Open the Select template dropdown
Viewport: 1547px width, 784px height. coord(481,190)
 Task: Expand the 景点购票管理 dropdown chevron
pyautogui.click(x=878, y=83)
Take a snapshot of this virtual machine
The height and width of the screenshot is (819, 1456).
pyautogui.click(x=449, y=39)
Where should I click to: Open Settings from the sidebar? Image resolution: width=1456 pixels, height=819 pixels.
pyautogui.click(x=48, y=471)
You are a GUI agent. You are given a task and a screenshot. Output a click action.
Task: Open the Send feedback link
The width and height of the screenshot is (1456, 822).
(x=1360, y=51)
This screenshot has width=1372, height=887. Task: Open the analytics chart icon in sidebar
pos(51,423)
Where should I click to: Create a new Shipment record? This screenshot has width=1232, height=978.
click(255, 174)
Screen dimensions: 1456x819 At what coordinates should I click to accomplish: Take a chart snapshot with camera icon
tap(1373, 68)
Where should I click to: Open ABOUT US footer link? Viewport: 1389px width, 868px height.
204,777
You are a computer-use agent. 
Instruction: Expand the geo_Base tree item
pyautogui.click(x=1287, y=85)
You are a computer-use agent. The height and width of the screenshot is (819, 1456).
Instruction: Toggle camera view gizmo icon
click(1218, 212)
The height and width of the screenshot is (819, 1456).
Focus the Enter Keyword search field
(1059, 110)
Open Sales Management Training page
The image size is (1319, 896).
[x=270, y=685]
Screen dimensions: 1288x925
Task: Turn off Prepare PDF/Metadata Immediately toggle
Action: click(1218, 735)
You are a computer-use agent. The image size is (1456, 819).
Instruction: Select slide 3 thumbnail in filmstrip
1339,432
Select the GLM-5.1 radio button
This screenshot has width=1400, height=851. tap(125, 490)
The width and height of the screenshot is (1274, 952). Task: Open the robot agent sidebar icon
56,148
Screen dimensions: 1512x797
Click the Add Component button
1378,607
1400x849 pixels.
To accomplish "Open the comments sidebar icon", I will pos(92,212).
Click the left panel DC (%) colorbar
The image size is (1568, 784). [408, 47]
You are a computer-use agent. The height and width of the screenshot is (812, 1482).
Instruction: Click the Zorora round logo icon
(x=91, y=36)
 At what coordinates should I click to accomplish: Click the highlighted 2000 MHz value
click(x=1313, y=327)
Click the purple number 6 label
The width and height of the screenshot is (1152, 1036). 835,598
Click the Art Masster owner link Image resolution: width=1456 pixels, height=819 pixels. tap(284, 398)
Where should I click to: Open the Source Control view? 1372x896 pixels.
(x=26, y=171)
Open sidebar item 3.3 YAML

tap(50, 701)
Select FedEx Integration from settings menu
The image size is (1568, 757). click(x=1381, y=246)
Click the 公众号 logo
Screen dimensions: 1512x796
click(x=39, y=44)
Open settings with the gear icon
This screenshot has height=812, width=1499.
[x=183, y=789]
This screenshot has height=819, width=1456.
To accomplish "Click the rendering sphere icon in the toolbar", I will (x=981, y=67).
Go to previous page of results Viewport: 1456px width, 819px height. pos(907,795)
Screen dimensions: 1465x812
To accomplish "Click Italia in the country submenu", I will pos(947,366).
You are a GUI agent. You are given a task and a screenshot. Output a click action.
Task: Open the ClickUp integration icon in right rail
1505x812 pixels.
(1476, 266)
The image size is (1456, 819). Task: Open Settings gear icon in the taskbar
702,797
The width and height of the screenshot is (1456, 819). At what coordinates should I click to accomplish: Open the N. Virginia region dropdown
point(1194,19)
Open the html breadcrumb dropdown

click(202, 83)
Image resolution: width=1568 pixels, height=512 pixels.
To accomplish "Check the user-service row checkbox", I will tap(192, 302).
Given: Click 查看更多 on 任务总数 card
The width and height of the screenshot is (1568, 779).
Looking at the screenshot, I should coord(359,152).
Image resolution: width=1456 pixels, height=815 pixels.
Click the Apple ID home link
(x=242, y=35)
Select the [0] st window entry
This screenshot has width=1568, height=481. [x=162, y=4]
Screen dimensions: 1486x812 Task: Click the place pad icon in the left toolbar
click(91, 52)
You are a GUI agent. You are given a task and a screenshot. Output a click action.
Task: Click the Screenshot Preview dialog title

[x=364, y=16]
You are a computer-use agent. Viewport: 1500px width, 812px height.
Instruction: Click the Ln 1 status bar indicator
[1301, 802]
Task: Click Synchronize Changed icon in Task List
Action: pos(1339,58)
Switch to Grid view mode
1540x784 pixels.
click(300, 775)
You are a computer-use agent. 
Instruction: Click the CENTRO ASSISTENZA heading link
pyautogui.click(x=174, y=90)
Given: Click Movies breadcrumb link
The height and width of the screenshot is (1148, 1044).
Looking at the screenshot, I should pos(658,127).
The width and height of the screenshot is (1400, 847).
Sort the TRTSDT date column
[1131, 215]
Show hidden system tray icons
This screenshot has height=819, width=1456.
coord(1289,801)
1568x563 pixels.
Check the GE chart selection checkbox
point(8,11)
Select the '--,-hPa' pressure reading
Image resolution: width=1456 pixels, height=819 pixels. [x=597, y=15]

- - - - - - -

» Task to complete: Copy every line of the records, leaving nothing out.

» The completed task:
Open the Select template dropdown
Viewport: 1547px width, 784px height. coord(481,190)
 Task: Expand the 景点购票管理 dropdown chevron
pyautogui.click(x=878, y=83)
Take a snapshot of this virtual machine
The height and width of the screenshot is (819, 1456).
pyautogui.click(x=449, y=39)
Where should I click to: Open Settings from the sidebar? Image resolution: width=1456 pixels, height=819 pixels.
pyautogui.click(x=48, y=471)
You are a GUI agent. You are given a task and a screenshot. Output a click action.
Task: Open the Send feedback link
The width and height of the screenshot is (1456, 822).
(x=1360, y=51)
This screenshot has width=1372, height=887. Task: Open the analytics chart icon in sidebar
pos(51,423)
Where should I click to: Create a new Shipment record? This screenshot has width=1232, height=978.
click(255, 174)
Screen dimensions: 1456x819 At what coordinates should I click to accomplish: Take a chart snapshot with camera icon
tap(1373, 68)
Where should I click to: Open ABOUT US footer link? Viewport: 1389px width, 868px height.
204,777
You are a computer-use agent. 
Instruction: Expand the geo_Base tree item
pyautogui.click(x=1287, y=85)
You are a computer-use agent. The height and width of the screenshot is (819, 1456).
Instruction: Toggle camera view gizmo icon
click(1218, 212)
The height and width of the screenshot is (819, 1456).
Focus the Enter Keyword search field
(1059, 110)
Open Sales Management Training page
The image size is (1319, 896).
[x=270, y=685]
Screen dimensions: 1288x925
Task: Turn off Prepare PDF/Metadata Immediately toggle
Action: click(1218, 735)
You are a computer-use agent. The image size is (1456, 819).
Instruction: Select slide 3 thumbnail in filmstrip
1339,432
Select the GLM-5.1 radio button
This screenshot has width=1400, height=851. tap(125, 490)
The width and height of the screenshot is (1274, 952). Task: Open the robot agent sidebar icon
56,148
Screen dimensions: 1512x797
Click the Add Component button
1378,607
1400x849 pixels.
To accomplish "Open the comments sidebar icon", I will pos(92,212).
Click the left panel DC (%) colorbar
The image size is (1568, 784). [408, 47]
You are a computer-use agent. The height and width of the screenshot is (812, 1482).
Instruction: Click the Zorora round logo icon
(x=91, y=36)
 At what coordinates should I click to accomplish: Click the highlighted 2000 MHz value
click(x=1313, y=327)
Click the purple number 6 label
The width and height of the screenshot is (1152, 1036). 835,598
Click the Art Masster owner link Image resolution: width=1456 pixels, height=819 pixels. tap(284, 398)
Where should I click to: Open the Source Control view? 1372x896 pixels.
(x=26, y=171)
Open sidebar item 3.3 YAML

tap(50, 701)
Select FedEx Integration from settings menu
The image size is (1568, 757). click(x=1381, y=246)
Click the 公众号 logo
Screen dimensions: 1512x796
click(x=39, y=44)
Open settings with the gear icon
This screenshot has height=812, width=1499.
[x=183, y=789]
This screenshot has height=819, width=1456.
To accomplish "Click the rendering sphere icon in the toolbar", I will (x=981, y=67).
Go to previous page of results Viewport: 1456px width, 819px height. pos(907,795)
Screen dimensions: 1465x812
To accomplish "Click Italia in the country submenu", I will pos(947,366).
You are a GUI agent. You are given a task and a screenshot. Output a click action.
Task: Open the ClickUp integration icon in right rail
1505x812 pixels.
(1476, 266)
The image size is (1456, 819). Task: Open Settings gear icon in the taskbar
702,797
The width and height of the screenshot is (1456, 819). At what coordinates should I click to accomplish: Open the N. Virginia region dropdown
point(1194,19)
Open the html breadcrumb dropdown

click(202, 83)
Image resolution: width=1568 pixels, height=512 pixels.
To accomplish "Check the user-service row checkbox", I will tap(192, 302).
Given: Click 查看更多 on 任务总数 card
The width and height of the screenshot is (1568, 779).
Looking at the screenshot, I should coord(359,152).
Image resolution: width=1456 pixels, height=815 pixels.
Click the Apple ID home link
(x=242, y=35)
Select the [0] st window entry
This screenshot has width=1568, height=481. [x=162, y=4]
Screen dimensions: 1486x812 Task: Click the place pad icon in the left toolbar
click(91, 52)
You are a GUI agent. You are given a task and a screenshot. Output a click action.
Task: Click the Screenshot Preview dialog title

[x=364, y=16]
You are a computer-use agent. Viewport: 1500px width, 812px height.
Instruction: Click the Ln 1 status bar indicator
[1301, 802]
Task: Click Synchronize Changed icon in Task List
Action: pos(1339,58)
Switch to Grid view mode
1540x784 pixels.
click(300, 775)
You are a computer-use agent. 
Instruction: Click the CENTRO ASSISTENZA heading link
pyautogui.click(x=174, y=90)
Given: Click Movies breadcrumb link
The height and width of the screenshot is (1148, 1044).
Looking at the screenshot, I should pos(658,127).
The width and height of the screenshot is (1400, 847).
Sort the TRTSDT date column
[1131, 215]
Show hidden system tray icons
This screenshot has height=819, width=1456.
coord(1289,801)
1568x563 pixels.
Check the GE chart selection checkbox
point(8,11)
Select the '--,-hPa' pressure reading
Image resolution: width=1456 pixels, height=819 pixels. [x=597, y=15]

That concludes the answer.